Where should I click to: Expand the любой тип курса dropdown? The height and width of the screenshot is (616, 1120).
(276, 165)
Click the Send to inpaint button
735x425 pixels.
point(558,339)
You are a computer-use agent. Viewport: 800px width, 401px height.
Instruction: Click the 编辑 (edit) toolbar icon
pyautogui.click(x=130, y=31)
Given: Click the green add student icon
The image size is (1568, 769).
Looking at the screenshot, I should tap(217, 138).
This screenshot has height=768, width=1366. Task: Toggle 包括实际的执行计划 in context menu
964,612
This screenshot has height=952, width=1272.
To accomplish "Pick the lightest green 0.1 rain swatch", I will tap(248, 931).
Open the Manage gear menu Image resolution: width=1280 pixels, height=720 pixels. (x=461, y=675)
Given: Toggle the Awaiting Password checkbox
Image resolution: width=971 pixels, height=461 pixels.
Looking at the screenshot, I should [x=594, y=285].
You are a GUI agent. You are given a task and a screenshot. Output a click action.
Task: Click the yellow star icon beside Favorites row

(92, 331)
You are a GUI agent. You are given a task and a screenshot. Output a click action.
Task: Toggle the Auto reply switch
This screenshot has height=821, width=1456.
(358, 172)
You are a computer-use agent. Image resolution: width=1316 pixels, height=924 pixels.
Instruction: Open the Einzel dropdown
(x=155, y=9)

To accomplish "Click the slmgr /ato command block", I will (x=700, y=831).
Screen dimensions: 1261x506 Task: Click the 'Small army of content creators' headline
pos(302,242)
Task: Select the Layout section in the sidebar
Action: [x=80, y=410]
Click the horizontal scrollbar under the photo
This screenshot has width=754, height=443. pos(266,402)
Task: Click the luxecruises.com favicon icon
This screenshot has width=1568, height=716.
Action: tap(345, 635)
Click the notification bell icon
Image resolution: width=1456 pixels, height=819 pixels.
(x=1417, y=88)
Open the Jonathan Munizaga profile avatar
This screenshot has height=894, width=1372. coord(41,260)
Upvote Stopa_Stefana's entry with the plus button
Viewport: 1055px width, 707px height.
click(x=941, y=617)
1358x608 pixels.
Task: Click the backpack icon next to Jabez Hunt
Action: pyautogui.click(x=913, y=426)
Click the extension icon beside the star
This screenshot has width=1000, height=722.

_Set task:_ Please edit the items above, swapping every "dropdown" for "drop-down" and leaving everything else the same.

_Solution for this problem:_
Where should I click to: Expand the любой тип курса drop-down? The height and width of the screenshot is (616, 1120).
(276, 165)
Click the Send to inpaint button
735x425 pixels.
point(558,339)
You are a computer-use agent. Viewport: 800px width, 401px height.
Instruction: Click the 编辑 (edit) toolbar icon
pyautogui.click(x=130, y=31)
Given: Click the green add student icon
The image size is (1568, 769).
Looking at the screenshot, I should tap(217, 138).
This screenshot has height=768, width=1366. Task: Toggle 包括实际的执行计划 in context menu
964,612
This screenshot has height=952, width=1272.
To accomplish "Pick the lightest green 0.1 rain swatch", I will tap(248, 931).
Open the Manage gear menu Image resolution: width=1280 pixels, height=720 pixels. (x=461, y=675)
Given: Toggle the Awaiting Password checkbox
Image resolution: width=971 pixels, height=461 pixels.
Looking at the screenshot, I should [x=594, y=285].
You are a GUI agent. You are given a task and a screenshot. Output a click action.
Task: Click the yellow star icon beside Favorites row

(92, 331)
You are a GUI agent. You are given a task and a screenshot. Output a click action.
Task: Toggle the Auto reply switch
This screenshot has height=821, width=1456.
(358, 172)
You are a computer-use agent. Image resolution: width=1316 pixels, height=924 pixels.
Instruction: Open the Einzel drop-down
(x=155, y=9)

To accomplish "Click the slmgr /ato command block", I will (x=700, y=831).
Screen dimensions: 1261x506 Task: Click the 'Small army of content creators' headline
pos(302,242)
Task: Select the Layout section in the sidebar
Action: [x=80, y=410]
Click the horizontal scrollbar under the photo
This screenshot has width=754, height=443. pos(266,402)
Task: Click the luxecruises.com favicon icon
This screenshot has width=1568, height=716.
Action: tap(345, 635)
Click the notification bell icon
Image resolution: width=1456 pixels, height=819 pixels.
(x=1417, y=88)
Open the Jonathan Munizaga profile avatar
This screenshot has height=894, width=1372. coord(41,260)
Upvote Stopa_Stefana's entry with the plus button
Viewport: 1055px width, 707px height.
click(x=941, y=617)
1358x608 pixels.
Task: Click the backpack icon next to Jabez Hunt
Action: pyautogui.click(x=913, y=426)
Click the extension icon beside the star
This screenshot has width=1000, height=722.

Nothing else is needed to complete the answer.